Microsoft Intune: Advanced Management with PowerShell Script

Microsoft Intune

Cloud centralized management is one of the trend topic inside Microsoft, because the world is mobile, is always connected and also because the old rules are superseded, like the idea to work only into local office or use only company device.


Since Microsoft Intune has moved inside Azure portal we saw many new features introduced but also many cuts that have limited some functionalities; this because the model type has changed from Agent based to Native with a big integration for MDM platform inside Operating System (I’m talking about Windows 10).


One of the pain point in Intune is the low management of Windows 10 for many settings, that now are available only via GPO. The limitations of MDM are too much and this is the reason why many companies prefer to use the double VPN-GPO (more complex) instead MDM. Via GPO we can deploy software, printers, change settings, map drive and much more; via MDM it’s possible deploy software (not all), manage updates (limited), deploy settings (limited) and few more.


In order to reduce this gap, during last Microsoft Ignite, we received the solution.


Introducing PowerShell Script

The PowerShell Script is a new way to run advanced command and tasks, not allowed in the past. This new item is present inside Device Compliance area – figure 1.


Figure 1 – PowerShell Script


The proprieties inside each rule are very simple:


  • Run the script when user is logged
  • Enforce script signature (if the requirement is use signed certificate)


Figure 2 – Item Proprieties


Script Example

This is an example to install Adobe Acrobat Reader:


$ResultADR = Get-ItemProperty HKLM:\Software\Wow6432Node\Microsoft\Windows\CurrentVersion\Uninstall\* | where {$_.DisplayName -like "Adobe Reader DC*"}
$TempPath = "Z:\"
$appFile = "AcroRdrDC1500720033_MUI.exe"
If ($ResultADR -eq $null) {
    (Start-Process -FilePath $TempPath$appFile -ArgumentList "/sAll /rs /rps /msi /norestart /quiet ALLUSERS=1 EULA_ACCEPT=YES" -Wait -Passthru).ExitCode


The script check if the software is already installed and in case, run the setup.


The condition is to have a remote share that can be used from client but if your user are always outside, it’s also possible add a wget cmdlet to download locally the application.

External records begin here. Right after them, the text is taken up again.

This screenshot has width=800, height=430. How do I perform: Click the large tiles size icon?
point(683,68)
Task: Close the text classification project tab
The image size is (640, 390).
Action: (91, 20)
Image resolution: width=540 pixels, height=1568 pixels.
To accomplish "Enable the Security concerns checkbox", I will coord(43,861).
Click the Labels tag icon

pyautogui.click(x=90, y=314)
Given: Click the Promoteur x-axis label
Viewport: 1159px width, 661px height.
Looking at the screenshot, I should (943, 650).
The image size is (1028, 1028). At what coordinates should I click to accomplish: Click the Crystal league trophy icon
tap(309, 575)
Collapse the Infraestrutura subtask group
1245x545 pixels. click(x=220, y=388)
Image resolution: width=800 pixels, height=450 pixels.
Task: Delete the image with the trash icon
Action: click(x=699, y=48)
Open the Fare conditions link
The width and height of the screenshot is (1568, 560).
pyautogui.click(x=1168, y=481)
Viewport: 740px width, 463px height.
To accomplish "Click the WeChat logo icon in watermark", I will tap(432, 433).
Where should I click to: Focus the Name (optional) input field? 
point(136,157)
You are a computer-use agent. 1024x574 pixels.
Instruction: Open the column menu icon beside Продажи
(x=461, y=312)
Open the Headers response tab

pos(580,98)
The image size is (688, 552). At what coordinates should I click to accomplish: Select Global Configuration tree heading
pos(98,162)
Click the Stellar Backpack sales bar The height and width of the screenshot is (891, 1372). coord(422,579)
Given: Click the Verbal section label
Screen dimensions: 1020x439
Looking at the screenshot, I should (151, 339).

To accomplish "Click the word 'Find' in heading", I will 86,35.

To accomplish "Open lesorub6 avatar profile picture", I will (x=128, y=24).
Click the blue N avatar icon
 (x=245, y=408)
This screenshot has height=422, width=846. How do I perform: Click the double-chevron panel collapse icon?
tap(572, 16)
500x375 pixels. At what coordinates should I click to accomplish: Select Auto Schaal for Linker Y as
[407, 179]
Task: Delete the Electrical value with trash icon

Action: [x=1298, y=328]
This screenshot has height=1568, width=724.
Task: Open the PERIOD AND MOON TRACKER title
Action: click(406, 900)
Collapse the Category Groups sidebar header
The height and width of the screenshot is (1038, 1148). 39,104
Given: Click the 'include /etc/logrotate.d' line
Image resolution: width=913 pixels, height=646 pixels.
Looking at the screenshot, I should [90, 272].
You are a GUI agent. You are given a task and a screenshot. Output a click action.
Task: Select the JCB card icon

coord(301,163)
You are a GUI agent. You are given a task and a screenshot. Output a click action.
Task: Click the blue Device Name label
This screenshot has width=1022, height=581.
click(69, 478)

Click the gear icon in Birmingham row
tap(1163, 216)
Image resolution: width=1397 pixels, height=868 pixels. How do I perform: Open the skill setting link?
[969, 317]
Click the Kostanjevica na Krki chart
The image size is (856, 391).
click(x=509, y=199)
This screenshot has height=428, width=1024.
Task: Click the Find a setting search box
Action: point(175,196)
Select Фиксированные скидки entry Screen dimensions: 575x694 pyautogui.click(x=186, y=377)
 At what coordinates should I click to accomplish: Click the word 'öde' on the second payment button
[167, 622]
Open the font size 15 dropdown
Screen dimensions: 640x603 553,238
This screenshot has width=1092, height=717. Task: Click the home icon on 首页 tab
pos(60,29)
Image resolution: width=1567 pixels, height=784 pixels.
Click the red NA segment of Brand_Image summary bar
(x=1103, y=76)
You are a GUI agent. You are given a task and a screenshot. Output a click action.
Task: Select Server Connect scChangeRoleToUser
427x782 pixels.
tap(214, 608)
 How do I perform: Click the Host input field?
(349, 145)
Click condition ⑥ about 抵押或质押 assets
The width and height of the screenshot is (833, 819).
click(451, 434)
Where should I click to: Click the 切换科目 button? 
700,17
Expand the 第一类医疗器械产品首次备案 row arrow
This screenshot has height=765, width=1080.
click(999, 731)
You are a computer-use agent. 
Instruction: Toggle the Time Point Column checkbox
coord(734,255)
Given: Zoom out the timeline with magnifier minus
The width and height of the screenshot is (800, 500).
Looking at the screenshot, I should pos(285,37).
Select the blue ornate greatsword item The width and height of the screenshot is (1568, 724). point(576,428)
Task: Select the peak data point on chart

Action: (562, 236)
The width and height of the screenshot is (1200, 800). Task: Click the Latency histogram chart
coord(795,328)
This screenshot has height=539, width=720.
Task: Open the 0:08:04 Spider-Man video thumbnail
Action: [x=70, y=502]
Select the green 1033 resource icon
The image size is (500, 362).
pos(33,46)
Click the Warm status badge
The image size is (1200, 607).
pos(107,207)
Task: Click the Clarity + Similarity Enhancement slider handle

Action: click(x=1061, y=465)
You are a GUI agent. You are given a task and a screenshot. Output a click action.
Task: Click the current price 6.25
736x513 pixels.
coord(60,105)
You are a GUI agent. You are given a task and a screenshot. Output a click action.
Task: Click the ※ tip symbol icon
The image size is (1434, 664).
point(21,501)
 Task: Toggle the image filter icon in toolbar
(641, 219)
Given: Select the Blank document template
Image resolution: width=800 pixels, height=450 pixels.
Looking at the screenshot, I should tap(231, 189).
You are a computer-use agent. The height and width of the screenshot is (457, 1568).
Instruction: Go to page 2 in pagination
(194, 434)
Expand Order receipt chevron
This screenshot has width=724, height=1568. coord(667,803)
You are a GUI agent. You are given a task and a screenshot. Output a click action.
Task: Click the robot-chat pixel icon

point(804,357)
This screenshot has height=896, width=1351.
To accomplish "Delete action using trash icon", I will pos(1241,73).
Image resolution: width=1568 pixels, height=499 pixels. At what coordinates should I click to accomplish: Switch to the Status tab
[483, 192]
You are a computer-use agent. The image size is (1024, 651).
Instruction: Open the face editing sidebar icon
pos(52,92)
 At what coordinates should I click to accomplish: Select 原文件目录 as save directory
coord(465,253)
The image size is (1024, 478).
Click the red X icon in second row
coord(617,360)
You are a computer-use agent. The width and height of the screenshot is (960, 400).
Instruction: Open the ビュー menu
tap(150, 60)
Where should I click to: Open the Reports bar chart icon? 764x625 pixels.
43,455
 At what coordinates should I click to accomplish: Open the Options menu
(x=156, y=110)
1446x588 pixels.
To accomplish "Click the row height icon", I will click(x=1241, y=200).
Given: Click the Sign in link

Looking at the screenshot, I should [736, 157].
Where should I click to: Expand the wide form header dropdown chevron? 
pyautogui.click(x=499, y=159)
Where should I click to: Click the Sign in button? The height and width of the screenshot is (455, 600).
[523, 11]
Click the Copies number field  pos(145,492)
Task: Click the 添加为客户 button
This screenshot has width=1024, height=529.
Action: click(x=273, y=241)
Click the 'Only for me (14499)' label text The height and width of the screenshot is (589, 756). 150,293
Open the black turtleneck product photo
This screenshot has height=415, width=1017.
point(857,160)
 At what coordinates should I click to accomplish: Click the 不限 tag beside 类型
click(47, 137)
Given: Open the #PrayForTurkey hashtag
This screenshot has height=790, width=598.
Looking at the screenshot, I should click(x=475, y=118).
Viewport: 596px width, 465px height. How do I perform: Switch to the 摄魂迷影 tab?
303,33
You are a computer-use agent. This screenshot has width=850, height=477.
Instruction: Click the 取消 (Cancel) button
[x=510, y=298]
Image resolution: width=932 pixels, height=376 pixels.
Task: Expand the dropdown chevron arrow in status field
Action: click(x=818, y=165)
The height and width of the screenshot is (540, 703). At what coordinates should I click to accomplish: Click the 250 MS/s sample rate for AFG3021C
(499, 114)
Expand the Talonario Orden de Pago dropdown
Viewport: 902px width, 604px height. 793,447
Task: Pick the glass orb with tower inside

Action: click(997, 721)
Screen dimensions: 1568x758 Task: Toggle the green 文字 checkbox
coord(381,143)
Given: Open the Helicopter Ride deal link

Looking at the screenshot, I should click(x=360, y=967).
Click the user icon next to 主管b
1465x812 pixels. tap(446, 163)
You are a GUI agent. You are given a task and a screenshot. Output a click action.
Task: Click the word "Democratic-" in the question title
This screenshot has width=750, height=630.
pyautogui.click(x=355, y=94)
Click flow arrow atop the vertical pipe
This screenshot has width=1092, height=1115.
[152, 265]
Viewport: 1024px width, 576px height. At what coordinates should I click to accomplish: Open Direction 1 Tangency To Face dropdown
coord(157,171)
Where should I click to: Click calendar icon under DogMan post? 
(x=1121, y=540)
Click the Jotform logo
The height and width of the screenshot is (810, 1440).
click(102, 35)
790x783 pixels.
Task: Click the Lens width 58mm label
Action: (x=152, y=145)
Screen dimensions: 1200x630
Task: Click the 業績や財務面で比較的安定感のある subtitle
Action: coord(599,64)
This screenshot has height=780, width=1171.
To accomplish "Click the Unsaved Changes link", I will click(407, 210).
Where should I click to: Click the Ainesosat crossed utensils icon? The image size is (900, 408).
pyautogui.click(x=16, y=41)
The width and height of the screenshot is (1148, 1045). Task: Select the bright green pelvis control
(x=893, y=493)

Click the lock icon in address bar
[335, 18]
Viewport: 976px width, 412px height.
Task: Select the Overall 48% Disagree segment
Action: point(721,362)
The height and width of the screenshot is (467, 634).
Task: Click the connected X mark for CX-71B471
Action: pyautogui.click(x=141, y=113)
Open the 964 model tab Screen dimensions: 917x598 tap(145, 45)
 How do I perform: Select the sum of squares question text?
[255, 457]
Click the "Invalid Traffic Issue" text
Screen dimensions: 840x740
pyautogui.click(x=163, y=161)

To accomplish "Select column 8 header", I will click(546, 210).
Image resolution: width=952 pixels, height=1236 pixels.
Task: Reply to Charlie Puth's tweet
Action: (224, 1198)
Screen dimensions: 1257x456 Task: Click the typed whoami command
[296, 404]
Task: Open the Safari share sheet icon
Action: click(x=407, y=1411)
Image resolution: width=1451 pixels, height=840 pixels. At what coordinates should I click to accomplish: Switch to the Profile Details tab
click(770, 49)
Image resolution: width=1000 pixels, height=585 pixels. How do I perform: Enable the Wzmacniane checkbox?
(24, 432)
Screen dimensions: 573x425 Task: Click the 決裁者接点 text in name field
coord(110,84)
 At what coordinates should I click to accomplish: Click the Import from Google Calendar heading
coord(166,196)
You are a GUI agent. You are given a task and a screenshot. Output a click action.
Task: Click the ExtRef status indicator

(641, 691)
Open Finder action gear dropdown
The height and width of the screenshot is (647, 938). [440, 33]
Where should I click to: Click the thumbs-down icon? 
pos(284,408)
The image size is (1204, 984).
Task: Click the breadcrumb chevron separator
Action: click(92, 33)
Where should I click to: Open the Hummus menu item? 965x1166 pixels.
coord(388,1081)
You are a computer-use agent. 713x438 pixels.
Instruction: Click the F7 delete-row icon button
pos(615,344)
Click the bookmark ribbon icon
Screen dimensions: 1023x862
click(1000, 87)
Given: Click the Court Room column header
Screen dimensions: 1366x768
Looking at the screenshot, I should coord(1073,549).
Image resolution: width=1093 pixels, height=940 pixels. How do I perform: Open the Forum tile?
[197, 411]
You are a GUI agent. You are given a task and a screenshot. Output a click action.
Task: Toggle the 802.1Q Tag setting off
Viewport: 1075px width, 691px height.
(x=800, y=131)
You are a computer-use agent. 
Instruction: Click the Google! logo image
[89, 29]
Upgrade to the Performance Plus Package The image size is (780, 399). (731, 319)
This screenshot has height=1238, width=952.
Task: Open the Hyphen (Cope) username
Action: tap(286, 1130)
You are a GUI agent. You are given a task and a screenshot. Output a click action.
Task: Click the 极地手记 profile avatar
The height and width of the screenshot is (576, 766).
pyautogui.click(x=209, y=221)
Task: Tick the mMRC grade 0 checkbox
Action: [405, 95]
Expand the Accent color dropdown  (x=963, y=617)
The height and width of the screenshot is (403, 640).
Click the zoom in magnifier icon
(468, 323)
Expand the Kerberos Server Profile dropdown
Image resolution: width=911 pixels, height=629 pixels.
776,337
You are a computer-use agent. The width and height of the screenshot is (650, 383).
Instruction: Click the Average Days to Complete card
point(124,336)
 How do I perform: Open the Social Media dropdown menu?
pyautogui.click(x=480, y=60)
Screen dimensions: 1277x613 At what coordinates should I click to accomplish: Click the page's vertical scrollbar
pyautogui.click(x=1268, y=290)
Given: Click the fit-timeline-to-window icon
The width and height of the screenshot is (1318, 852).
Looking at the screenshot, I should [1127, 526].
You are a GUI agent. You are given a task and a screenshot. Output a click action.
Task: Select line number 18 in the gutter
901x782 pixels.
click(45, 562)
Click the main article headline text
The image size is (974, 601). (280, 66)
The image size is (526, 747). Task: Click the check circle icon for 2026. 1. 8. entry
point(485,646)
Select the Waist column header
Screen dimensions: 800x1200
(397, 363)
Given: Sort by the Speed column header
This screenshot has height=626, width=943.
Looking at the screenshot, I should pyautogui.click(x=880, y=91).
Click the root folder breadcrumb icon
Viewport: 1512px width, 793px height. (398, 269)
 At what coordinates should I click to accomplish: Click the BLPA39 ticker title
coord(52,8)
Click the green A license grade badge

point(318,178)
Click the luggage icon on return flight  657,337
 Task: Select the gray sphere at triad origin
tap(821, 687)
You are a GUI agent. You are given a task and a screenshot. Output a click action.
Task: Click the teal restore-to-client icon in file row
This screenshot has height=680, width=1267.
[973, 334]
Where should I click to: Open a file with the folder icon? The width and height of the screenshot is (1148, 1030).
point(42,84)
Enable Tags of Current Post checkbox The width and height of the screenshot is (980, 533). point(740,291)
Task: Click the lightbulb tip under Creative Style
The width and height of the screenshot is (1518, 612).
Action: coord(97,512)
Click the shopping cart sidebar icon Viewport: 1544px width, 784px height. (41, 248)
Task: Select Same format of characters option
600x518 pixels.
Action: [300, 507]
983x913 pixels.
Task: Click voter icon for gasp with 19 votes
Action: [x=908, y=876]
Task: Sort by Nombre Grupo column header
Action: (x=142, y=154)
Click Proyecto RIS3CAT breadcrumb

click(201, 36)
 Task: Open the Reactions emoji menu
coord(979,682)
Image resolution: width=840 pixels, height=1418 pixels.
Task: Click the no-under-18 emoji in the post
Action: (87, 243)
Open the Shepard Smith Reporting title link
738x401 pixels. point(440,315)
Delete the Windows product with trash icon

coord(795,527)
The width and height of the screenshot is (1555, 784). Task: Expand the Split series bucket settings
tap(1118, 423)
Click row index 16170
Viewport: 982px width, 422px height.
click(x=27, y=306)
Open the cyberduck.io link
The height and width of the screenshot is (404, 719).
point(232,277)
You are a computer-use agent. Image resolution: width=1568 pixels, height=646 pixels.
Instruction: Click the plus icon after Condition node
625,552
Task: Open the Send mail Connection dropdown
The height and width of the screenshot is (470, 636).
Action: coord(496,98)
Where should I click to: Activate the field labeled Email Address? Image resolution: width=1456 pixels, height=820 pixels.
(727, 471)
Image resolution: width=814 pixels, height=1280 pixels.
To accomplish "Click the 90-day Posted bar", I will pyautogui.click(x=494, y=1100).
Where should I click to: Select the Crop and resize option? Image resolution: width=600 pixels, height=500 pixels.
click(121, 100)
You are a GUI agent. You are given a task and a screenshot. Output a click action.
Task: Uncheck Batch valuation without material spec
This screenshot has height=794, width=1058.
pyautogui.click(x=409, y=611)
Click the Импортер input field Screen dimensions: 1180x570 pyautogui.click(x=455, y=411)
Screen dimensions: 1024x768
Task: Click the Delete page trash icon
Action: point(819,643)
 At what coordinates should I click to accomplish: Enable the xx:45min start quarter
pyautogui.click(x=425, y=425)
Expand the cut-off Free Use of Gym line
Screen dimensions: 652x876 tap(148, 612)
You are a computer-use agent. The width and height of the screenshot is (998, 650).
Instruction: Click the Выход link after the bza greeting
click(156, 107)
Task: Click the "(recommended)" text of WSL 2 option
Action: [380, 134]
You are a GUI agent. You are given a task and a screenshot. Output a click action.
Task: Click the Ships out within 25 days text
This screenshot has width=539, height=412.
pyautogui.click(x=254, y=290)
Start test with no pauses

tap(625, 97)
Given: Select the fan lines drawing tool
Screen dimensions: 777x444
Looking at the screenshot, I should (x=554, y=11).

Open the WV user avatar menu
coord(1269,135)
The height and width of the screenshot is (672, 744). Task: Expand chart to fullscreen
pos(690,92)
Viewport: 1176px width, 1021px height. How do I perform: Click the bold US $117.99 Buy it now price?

The script running with SYSTEM permission and this means that there aren’t too much risks if the end-user is User and not local Administrator.

Management from Client

To manage the PowerShell script, behind the scenes, on the client is deployed a little daemon (Microsoft Intune Management Extension) that configure a Windows Service and a Task Scheduler. By default the check running every restart but if you change the TS timing it’s possible increase the check more frequently.


To verify the result, are available some logs that Administrator can open inside folder C:\ProgramData\Microsoft\IntuneManagementExtension\Logs, to understand if the scripts are good or if some errors are presents.


Figure 3 – Log Analysis


A great friend to analyze the log is CMTrace, that offers the log parsing in detail with a comprensive response in case of errors.



The introduction of PowerShell Script is the response to manage remote client and is the potential key to reduce the big gap with GPO. Good but not awesome because to change value it’s necessary write the right registry key to edit. By the way, this is the first step and maybe in the future we will see better integration to manage advanced settings.